◆ **本文**
>>

ビジネスリーダーたちは、11月の米国大統領選挙の結果にかかわらず、貿易制限は強化され、また感染拡大対策の財源を賄うために法人税が引き上げられると予想しています。米国の租税政策における方向性の変化に注目が集まっています。
調査結果の重要ポイント:
回答者の大半(70%)が、COVID-19救済策の財源を賄うために法人事業税率が引き上げられると予想しており、中でも引き上げ予想に「強く同意する(引き上げられると強く確信している)」と回答した割合は35%でした。こうした意見は、連邦支出の増加、納税猶予やその他の救済策に対して、最終的には自分たちがその対価を負担することになるという懸念の表れとも考えられます。
去る9月、米国議会予算局は、2020年の財政赤字が3.3兆ドルに達する可能性があると発表しました。これは米国のGDPの約16%に相当し、昨年と比べて赤字額が3倍以上に膨れ上がることになります。新たな救済措置は、米国の債務負担の増大につながる可能性があります。

<<

◆ **作業内容**
1. 本文によると、COVID-19救済策の財源のために法人事業税率が引き上げられると予想している回答者は何%ですか。
2. 本文のうち、「ビジネスリーダーたちは、11」から「懸念の表れとも考えられます。」までを、両端の語句も含めて一字も変えずに返してください。
この一覧は使いません。

◆ **抽出一覧**
>>

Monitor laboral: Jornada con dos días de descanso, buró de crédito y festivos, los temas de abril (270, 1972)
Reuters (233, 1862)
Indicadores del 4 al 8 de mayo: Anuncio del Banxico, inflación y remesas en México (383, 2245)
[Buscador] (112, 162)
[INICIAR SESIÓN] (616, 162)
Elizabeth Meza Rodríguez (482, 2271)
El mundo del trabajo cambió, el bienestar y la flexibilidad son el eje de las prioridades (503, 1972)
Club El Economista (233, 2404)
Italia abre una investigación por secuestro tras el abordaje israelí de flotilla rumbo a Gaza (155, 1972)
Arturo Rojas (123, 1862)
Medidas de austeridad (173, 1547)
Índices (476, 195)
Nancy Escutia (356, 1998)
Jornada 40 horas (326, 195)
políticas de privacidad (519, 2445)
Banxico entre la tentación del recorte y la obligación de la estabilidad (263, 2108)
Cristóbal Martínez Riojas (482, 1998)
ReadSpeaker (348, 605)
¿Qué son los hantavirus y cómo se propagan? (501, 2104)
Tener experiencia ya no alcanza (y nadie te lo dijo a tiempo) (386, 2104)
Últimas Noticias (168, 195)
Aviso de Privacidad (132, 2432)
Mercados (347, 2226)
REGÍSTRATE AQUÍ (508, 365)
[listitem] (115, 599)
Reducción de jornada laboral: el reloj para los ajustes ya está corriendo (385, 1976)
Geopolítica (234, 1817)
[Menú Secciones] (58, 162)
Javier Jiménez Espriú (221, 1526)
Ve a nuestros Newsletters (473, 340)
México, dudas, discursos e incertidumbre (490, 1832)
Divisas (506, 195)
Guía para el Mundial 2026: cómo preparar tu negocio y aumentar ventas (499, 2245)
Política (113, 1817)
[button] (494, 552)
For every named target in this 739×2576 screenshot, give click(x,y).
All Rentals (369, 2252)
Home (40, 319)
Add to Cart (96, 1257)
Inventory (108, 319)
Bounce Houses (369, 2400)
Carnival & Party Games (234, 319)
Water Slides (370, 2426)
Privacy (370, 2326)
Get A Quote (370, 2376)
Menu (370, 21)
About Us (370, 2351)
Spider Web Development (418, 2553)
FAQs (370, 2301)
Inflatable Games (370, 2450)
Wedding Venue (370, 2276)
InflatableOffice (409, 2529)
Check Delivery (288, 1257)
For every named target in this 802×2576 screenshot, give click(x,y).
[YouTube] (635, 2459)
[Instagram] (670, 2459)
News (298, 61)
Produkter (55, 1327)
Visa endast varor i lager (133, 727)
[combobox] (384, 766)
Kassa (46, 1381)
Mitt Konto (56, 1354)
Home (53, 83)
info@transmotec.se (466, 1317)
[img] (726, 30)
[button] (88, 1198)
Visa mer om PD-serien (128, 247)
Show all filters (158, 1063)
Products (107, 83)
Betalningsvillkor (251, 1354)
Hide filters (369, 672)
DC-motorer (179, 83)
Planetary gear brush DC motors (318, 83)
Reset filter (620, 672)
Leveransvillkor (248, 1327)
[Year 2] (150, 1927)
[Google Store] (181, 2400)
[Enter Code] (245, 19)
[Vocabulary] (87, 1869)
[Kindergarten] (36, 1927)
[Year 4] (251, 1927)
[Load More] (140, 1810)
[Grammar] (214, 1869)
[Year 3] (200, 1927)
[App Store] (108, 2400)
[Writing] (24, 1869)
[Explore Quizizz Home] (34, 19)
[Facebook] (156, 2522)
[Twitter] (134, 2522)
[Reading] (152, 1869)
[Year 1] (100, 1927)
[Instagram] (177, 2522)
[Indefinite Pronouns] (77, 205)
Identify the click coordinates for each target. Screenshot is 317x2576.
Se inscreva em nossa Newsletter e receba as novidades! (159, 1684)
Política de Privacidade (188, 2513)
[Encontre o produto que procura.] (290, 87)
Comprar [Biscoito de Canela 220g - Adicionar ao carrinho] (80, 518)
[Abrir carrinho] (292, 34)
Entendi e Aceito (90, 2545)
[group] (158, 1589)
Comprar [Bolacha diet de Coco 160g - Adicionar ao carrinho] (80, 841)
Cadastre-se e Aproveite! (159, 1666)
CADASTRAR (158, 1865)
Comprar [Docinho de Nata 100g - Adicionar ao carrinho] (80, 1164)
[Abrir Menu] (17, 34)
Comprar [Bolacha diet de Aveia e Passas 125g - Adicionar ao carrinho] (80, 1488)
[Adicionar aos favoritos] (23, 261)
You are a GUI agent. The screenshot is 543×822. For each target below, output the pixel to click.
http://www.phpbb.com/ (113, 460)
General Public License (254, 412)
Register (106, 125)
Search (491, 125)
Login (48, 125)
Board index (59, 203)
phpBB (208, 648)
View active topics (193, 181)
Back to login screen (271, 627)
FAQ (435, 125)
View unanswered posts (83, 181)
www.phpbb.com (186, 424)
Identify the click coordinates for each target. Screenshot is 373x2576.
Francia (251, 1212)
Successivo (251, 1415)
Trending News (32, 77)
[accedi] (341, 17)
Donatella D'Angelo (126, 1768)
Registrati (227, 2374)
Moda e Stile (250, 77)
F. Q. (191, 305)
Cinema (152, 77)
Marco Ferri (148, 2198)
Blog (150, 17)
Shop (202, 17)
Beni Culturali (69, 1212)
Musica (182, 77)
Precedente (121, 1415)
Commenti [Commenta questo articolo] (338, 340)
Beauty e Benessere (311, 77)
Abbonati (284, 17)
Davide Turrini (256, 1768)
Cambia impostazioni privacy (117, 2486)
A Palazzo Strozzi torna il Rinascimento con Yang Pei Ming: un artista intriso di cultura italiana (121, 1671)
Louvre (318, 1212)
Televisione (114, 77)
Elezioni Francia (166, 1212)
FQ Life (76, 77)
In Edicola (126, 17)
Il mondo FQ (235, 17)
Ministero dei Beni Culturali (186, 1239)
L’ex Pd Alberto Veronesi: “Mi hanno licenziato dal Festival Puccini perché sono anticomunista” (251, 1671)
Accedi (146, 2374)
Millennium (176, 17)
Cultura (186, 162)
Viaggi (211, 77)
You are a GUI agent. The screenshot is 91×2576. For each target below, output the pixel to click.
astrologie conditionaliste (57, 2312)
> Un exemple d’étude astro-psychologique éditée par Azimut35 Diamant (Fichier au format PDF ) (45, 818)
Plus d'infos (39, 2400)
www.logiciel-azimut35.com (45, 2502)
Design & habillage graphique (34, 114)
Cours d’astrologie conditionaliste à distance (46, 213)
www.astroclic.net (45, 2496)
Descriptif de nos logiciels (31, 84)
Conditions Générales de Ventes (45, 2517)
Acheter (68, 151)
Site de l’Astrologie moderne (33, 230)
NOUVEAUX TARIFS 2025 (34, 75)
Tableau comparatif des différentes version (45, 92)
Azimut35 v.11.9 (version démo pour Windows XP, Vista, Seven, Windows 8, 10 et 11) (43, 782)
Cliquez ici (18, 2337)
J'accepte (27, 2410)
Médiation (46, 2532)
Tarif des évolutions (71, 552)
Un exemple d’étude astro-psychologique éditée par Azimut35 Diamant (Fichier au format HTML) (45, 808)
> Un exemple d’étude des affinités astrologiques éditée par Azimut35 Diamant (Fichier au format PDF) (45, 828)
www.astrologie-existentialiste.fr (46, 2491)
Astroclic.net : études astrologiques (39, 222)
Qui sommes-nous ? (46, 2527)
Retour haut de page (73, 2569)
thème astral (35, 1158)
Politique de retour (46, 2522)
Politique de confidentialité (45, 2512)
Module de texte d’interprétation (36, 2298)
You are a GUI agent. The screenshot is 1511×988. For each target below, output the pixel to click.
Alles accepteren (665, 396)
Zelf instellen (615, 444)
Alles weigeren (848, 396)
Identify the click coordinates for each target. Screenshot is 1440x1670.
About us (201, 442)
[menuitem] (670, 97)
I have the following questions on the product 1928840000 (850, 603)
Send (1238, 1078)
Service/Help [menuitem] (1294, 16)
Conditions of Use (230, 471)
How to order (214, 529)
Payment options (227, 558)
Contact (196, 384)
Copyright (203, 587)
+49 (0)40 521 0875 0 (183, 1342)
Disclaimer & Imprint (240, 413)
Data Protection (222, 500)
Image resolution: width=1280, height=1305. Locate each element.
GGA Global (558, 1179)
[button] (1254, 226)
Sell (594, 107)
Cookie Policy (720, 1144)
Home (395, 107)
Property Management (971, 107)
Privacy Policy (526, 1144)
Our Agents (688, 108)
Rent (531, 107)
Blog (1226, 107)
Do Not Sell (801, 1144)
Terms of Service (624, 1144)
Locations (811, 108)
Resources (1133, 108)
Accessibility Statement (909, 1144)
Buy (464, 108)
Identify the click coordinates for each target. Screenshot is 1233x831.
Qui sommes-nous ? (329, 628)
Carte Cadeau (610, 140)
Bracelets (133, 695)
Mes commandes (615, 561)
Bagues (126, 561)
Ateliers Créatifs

<<

◆ **各作業の解答**
1. 70%

2.
ビジネスリーダーたちは、11月の米国大統領選挙の結果にかかわらず、貿易制限は強化され、また感染拡大対策の財源を賄うために法人税が引き上げられると予想しています。米国の租税政策における方向性の変化に注目が集まっています。
調査結果の重要ポイント:
回答者の大半(70%)が、COVID-19救済策の財源を賄うために法人事業税率が引き上げられると予想しており、中でも引き上げ予想に「強く同意する(引き上げられると強く確信している)」と回答した割合は35%でした。こうした意見は、連邦支出の増加、納税猶予やその他の救済策に対して、最終的には自分たちがその対価を負担することになるという懸念の表れとも考えられます。